* **Selection**
* * * * * * *

WebSTAR does not install the WebSTAR Search Plug-In by default. Use the WebSTAR Server Suite Installer to custom install it. It does not require any additional RAM.
The WebSTAR Search Plug-In is always enabled, and will always be called by URLs ending in .search .
Before you can search, you must have an index : a file which stores data about the files to be searched in a special format. WebSTAR search uses this index, rather than opening each file and checking its data, for speed and flexibility. The example files include an example index, which indexes data in the Test Collections folder. You can create your own index of your own data--if you have very large data sets, you can even create multiple indexes.
for instructions, see Indexing and Index Files .
Once you have an index, you can access it by using a search form (an HTML form with an Action link to the index file) for the search. When a visitor types the search terms and clicks the "Submit" button, the browser sends a form action request to the WebSTAR server. Because the form URL suffix is .search , WebSTAR sends this request to the WebSTAR Search Plug-In, which searches the index for the requested terms, and returns the results in a formatted page.
for instructions, see Installation . For a search form example, see Search Examples
With WebSTAR Search, you can enter the words in your query in any order. The search engine will compare them to the data in the index: it will find all files with at least one of the search terms. When it returns the results, WebSTAR Search will automatically rank them from most relevant to least relevant.
WebSTAR Search performs a vector search , where every indexed document is stored in the index as a point in a multi-dimensional space (a vector ), and the dimensions correspond to terms found in the body of all documents. Normal queries are then interpreted as very short documents, and are also converted into a vector. The search engine then looks at the index for all document vectors within a certain distance of the query vector. Thus, the more that your query resembles the documents you are looking for, the better your results will be. That's why natural language queries, such as questions or descriptions, work so well with WebSTAR Search. For example, you could enter the query:
improve performance of web server
and get back results ranked according to how closely they resemble that query.
The search engine uses special functions to improve word matching: see Search Dictionaries .
In addition to the vector searching, you can add Boolean operators to your searches, if you prefer.
Another way to control the query is to explicitly group the terms --control the order of processing
For example, you may want to link the terms "Sherlock" and "Apple" and ignore "Holmes". So you can use the grouping brackets " [ " and " ] " to specify how the search should be grouped:
aiat | [[sherlock & apple] ! holmes]
WebSTAR search will automatically display formatted results of your search:
Note that the links for the results will take you to the beginning of the document containing the matched text. For an exact location, you must use the Find function of your browser.
See Search Dictionaries .
The default setting will find only the 10 most relevant documents which have a relevance ranking of 50% or greater.

* * * * * * *

* **Exercise set**
**A.** In the WebSTAR Search passage, what URL ending causes a request to be handled by the WebSTAR Search Plug-In?
**B.** Please continue the WebSTAR Search passage from where it stops.

* **Raw data**
* * * * * * *

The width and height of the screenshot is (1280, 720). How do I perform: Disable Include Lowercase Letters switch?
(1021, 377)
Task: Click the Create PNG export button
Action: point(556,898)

* * * * * * *

* **The responses**
**A.** URLs ending in .search

**B.**
In the example, you'll see that the form includes options for the searcher to specify the relevance, along with the total number of results. In this case, WebSTAR Search will, by default, display 10 results per page and provide navigation links to go forward and backward, if there are more than 10 matches.
You can use the Search Parameters in your forms and URLs to specify how many results, the relevance ranking, and how many to display per page. In addition, the section Search Tags Using WebSTAR SSI describes how you can use SSI commands to display the results listings within your documents.
The default search result page is stored in a STR resource of the WebSTAR Search file. You can use ResEdit or Resorcerer to open that file and copy the HTML file in that file, edit it, and paste the changes back into the resource.
Before and after working on this file, make backup copies. You can also re-install the file using the Installer. When you update WebSTAR Search, the changed resource will not be transferred, so you'll need to copy it to the new file by hand.
When you choose WebSTAR Search from the Custom Install options, following items are installed in the WebSTAR Plug-Ins folder:
WebSTAR Search automatically registers the " .search suffix". Make sure that all .search files are created by the WebSTAR Search Indexer application, and that they are always named with that suffix.
WebSTAR Search requires that the WebSTAR SSI Plug-In be installed.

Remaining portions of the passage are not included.